= Distinction bias =

Cognitive bias

Distinction bias, a concept of decision theory, is the tendency to view two options as more distinctive when evaluating them simultaneously than when evaluating them separately.

One writer has presented what he called "a simplistic view" of distinction bias: When asked if someone would like an apple, they may say "Yes". So, an apple is placed before them and they begin to eat it and are happy. But what if two apples were placed on the table - one was the one they would have happily eaten and the other which is slightly fresher looking. The individual will choose the fresher apple and eat it and be happy but if asked, "would you have enjoyed eating that other apple", they would likely say "No". Even though in the alternate, no-choice reality they were perfectly happy with the apple. Moreover, if presented with five apples on a table, they might examine each apple so that they would be sure they had the best one, even though the time spent making that decision would be wasted. The reason for this is that distinction bias causes individuals to "over-examine and over-value the differences between things as we scrutinize them."

== Hsee and Zhang ==
The concept of the distinction bias was advanced by Christopher K. Hsee and Jiao Zhang of the University of Chicago as an explanation for differences in evaluations of options between joint evaluation mode and separate evaluation mode (2004). Evaluation mode is a contextual feature in decision making. Joint evaluation mode is when options are evaluated simultaneously, and separate evaluation mode is when each option is evaluated in isolation (e.g., Hsee, 1998; Hsee & Leclerc, 1998). Research shows that evaluation mode affects the evaluation of options, such that options presented simultaneously are evaluated differently from the same options presented separately.
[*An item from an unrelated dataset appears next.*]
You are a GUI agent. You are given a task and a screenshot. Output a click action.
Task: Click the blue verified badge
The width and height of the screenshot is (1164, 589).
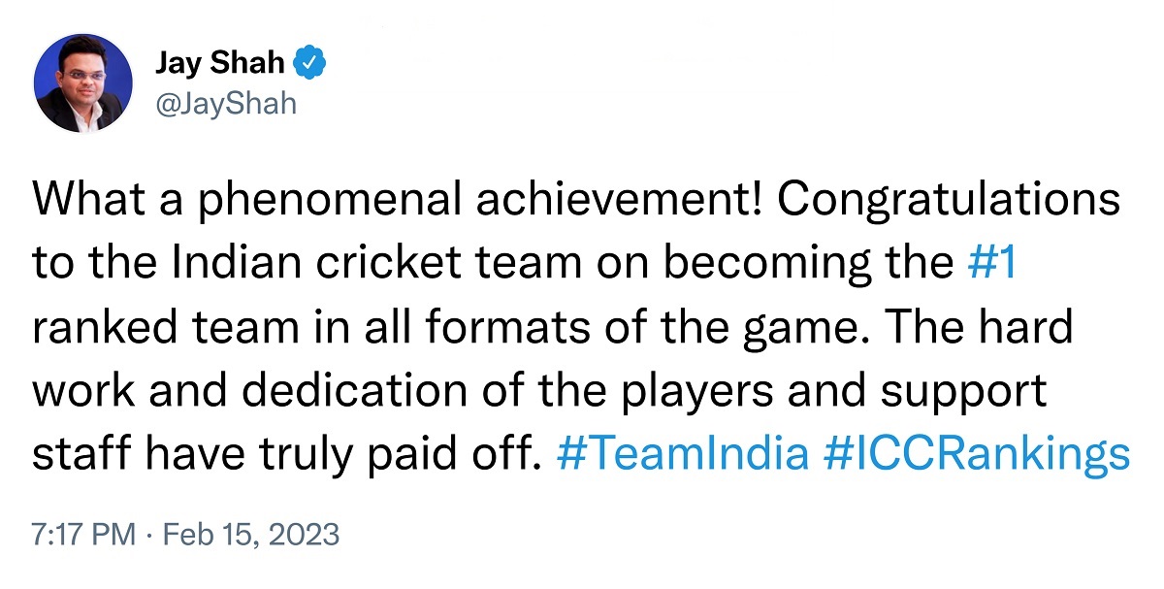(x=310, y=63)
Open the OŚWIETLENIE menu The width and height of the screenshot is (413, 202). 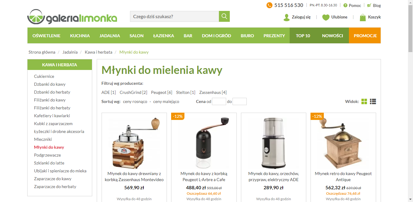point(47,35)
Hsee and Zhang (2004) offered a number of potential explanations for this change in preferences from joint evaluation to separate evaluation, including the distinction bias. The distinction bias suggests that comparing two options, as done in joint evaluation, makes even small differences between options salient. In other words, viewing options simultaneously makes them seem more dissimilar than when viewing and evaluating each in isolation.

When predictions or choices are made, explained Hsee and Zhang in their 2004 paper, people are often in the joint evaluation (JE) mode but when people experience an event, they are often in the single evaluation (SE) mode. The 'utility function' of an attribute can vary between single evaluation and joint evaluation. When people in joint evaluation make predictions or decisions for events to be experienced in single evaluation, they often resort to their joint evaluation preferences rather than single evaluation preferences and over-predict the difference that different values of an attribute will lead their happiness in single evaluation. This over-prediction is referred to as the distinction bias.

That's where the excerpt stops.